For some reason, sharks seem to like fiber-optic cables more than old-fashioned coaxial copper wires, although it's unclear why ("Sharks have shown an inexplicable taste for the new fiber-optic cables that are being strung along the ocean floor," the New York Times wrote in 1987). It may be because the sharks are "encouraged by electromagnetic fields from a suspended cable strumming in currents," according to a report commissioned by the United Nations Environment Programme and the ever-sexy International Cable Protection Committee Ltd. Sharks can sense electromagnetic fields, so it's possible the cables alarm or interest them enough to take a chomp 

Here's more about shark-cable interactions from the report: 

Fish, including sharks, have a long history of biting cables as identified from teeth embedded in cable sheathings. Barracuda, shallow- and deep-water sharks and others have been identified as causes of cable failure. Bites tend to penetrate the cable insulation, allowing the power conductor to ground with seawater. Attacks on telegraph cables took place mainly on the continental shelf and continued into the coaxial era until 1964. Thereafter, attacks occurred at greater depths, presumably in response to the burial of coaxial and fibre- optic cables on the shelf and slope. Coaxial and fibre-optic cables have attracted the attention of sharks and other fish. The best-documented case comes from the Canary Islands, where the first deep-ocean fibre-optic cable failed on four occasions as a result of shark attacks in water depths of 1,060–1,900 m [3,478 to 6,234 feet]. 

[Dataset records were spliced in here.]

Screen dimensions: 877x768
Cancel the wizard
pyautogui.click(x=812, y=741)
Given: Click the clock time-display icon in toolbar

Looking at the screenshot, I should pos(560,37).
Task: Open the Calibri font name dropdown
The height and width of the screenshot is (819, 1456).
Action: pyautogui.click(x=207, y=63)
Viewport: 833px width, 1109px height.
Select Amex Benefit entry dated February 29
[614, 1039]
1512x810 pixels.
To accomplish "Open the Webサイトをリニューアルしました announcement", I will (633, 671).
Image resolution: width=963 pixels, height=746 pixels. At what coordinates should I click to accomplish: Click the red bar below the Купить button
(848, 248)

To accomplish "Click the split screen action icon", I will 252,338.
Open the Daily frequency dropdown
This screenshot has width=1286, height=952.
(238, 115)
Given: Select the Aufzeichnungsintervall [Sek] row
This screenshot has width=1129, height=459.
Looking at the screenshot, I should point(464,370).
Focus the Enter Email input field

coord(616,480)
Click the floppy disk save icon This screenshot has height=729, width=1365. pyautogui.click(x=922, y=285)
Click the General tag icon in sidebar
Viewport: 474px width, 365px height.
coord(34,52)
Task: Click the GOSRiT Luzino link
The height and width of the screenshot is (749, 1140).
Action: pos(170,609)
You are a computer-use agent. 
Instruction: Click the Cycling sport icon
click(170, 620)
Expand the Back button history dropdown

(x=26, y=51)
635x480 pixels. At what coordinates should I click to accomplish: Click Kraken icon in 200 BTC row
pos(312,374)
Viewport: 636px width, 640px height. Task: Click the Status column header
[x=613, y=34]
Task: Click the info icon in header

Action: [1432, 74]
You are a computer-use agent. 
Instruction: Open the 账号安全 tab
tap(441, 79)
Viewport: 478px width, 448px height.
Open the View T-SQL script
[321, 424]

Sharks may also bite the cables simply because they're curious. “If you had just a piece of plastic out there shaped like a cable, there’s a good chance they’d bite that too,” Chris Lowe, a researcher at California State University, told Wired. 

Call me a crank, but it's somewhat comforting to me that in our modern age, where people "are living in the future" and communications can zip back and forth at the speed of light, that the cables which allow this to happen are still at risk from an ancient predator. "Where's your homework, Doug?" "Oh, sorry, a shark bit an undersea cable while I was emailing it to myself, so I don't have it."